## A second NX server: staff.nx.inf.ed.ac.uk

We recently added a second NX server, staff.nx.inf.ed.ac.uk. The first NX server, nx.inf.ed.ac.uk, is unchanged.

NX is the remote graphical login facility, offering a DICE desktop from a Windows, Mac or Linux machine anywhere on the internet.

staff.nx.inf.ed.ac.uk is for staff, research postgraduates and visitors. nx.inf.ed.ac.uk is still accessible to all Informatics users.

If you want to use either NX server your computer will first need a little configuration.

As ever, if you have any problems please take a look at the documentation, and if that doesn’t help, just ask User Support for help.

## Forum network stability

Following the changes noted in my recent article, the Forum network appears to have been stable again.  If you’re still experiencing problems, please report them through the support form in the usual way and we’ll look into them.

As a separate issue, a number of central University services were affected by a firewall problem on Monday 16th.  Please see IS’s service alert for details.  This appears to have been caused by a contractor mis-patching something in 50 George Square, though it’s not clear why the problem propagated as it did.  If we do hear any more details we’ll pass them on.

## DICE teaching platform upgrade – postponed

I’m sorry to report that we shall not be upgrading the DICE teaching desktop platform this summer.
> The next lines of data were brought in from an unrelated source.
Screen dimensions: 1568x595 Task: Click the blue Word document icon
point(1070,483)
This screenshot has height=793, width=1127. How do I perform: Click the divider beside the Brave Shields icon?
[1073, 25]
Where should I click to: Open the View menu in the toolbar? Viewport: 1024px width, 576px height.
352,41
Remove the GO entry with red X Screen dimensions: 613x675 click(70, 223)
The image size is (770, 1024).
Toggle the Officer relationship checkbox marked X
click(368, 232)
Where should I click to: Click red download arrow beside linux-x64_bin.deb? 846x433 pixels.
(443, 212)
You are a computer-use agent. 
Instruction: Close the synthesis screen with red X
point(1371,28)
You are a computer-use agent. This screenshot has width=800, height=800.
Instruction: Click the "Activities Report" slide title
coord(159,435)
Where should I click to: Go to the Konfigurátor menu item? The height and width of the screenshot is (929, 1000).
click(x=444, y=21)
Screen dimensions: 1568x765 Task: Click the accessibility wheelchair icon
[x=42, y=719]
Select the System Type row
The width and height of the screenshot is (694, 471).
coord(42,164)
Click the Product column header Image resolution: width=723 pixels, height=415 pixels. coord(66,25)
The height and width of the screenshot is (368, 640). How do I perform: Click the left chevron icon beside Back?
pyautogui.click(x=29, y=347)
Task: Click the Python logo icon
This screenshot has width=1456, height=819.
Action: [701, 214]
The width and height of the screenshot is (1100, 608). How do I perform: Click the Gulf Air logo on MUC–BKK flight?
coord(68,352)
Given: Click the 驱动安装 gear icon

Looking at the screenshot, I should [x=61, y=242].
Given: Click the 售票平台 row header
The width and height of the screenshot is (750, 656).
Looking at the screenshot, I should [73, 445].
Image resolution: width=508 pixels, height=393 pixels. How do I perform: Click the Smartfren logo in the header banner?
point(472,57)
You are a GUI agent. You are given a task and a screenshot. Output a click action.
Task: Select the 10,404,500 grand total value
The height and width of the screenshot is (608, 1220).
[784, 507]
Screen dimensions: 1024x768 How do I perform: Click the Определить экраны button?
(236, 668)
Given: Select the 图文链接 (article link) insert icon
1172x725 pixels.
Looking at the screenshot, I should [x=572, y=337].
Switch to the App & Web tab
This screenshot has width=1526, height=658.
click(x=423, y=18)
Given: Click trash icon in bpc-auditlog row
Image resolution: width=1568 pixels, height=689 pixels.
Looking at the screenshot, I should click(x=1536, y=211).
This means that the DICE teaching platform will be SL6 based for another academic year.

We had hoped to upgrade to a free derivative of Redhat Enterprise 7 (RHEL 7) this summer, but unfortunately RHEL 7 has only just been released. A free version is unlikely to ship until mid to late August, leaving us with insufficient time to deploy in the teaching labs for the start of the next academic year.

We expect to be able to upgrade individual staff and research postgrad desktops to whichever RHEL 7 derivative we chose to use from October.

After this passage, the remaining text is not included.